Our job here at TLF is generally to talk about policy as opinion leaders, but I tend to be a little campaign-y sometimes. When I see something I don’t like, I’ll use this platform to sound off about it.

It appears that ProFlowers.com engages in a shady practice: handing customers who accept a “special offer” from them to a company that charges people a monthly fee for what appears to be some kind of credit monitoring service. There are write-ups of varying depth and quality here, here, here, and here.

Question: Does the Internet provide enough feedback to suppress this practice? How could the e-commerce ecosystem be changed to alert people about this kind of thing ahead of time?

Being a smart, informed, and aggressive consumer is each person’s responsibility if a free market is to operate well. The alternative is a negative feedback loop in which government authorities protect us, we rely on that protection and stop policing retailers. Thereby we abandon the field of consumer protection to government authorities, who—try as they might—can never do as good a job for us as we can for ourselves.

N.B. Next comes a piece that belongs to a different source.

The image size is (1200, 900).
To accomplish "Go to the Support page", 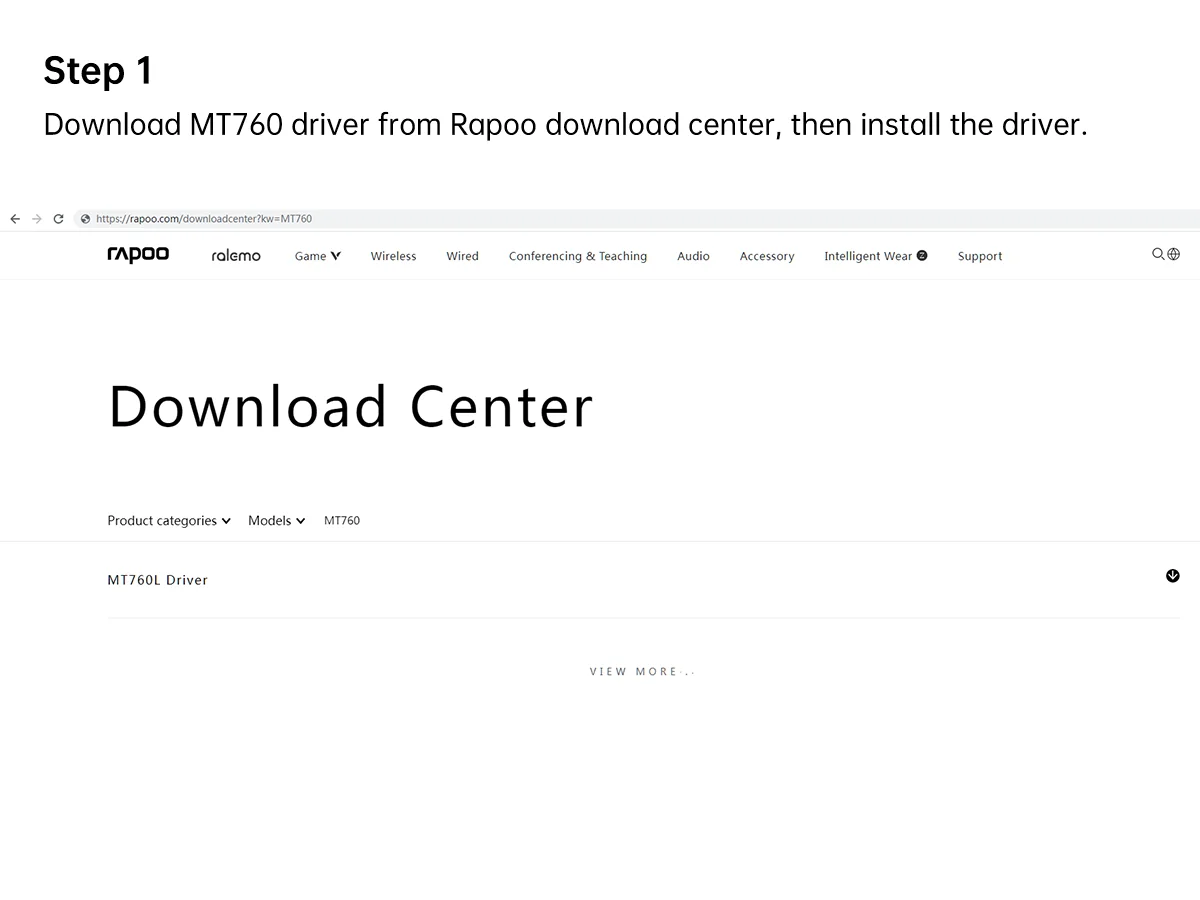I will (x=980, y=256).
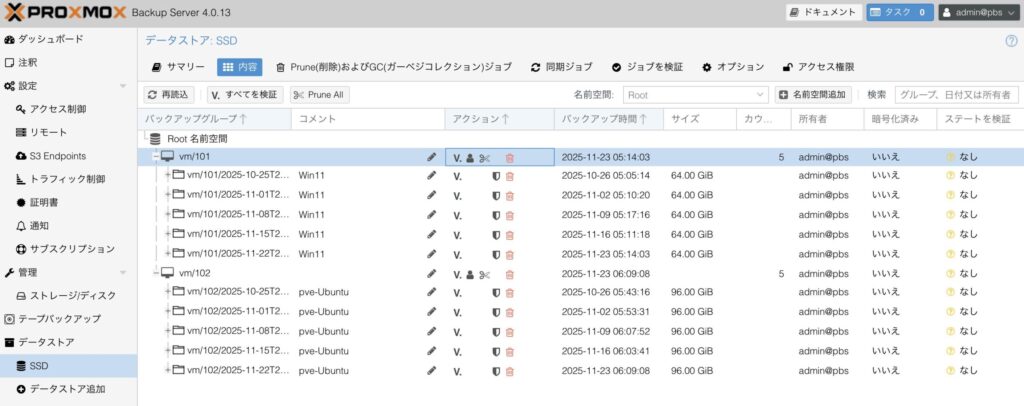Image resolution: width=1024 pixels, height=406 pixels.
Task: Expand the vm/102/2025-11-08 snapshot node
Action: click(167, 332)
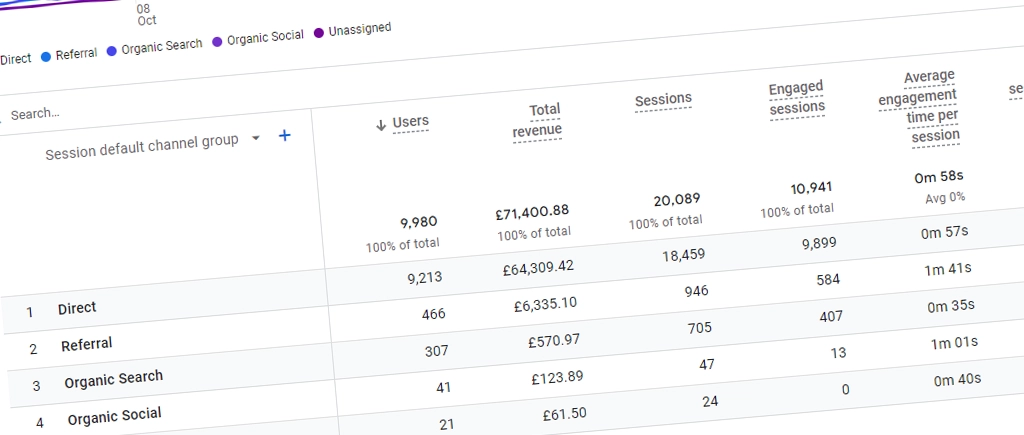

Should we each run a “scam” search on new online businesses before we deal with them? Maybe so. But that’s a little clunky. With the popularity of Firefox plug-ins for problem solving around here, maybe one of the consumer review/complaint sites could develop a plug-in to provide people reviews of a retailer as they visit the site.

I hope that prompting a conversation around the apparent ProFlowers.com credit card ripoff scam will alert savvy shoppers to a risk of doing business with them. (For the sake of searchability, feel free to blog a little bit yourself about the apparent ProFlowers credit card ripoff scam.) Perhaps this discussion will also generate a systemic fix that preempts shady dealings of the type alleged here.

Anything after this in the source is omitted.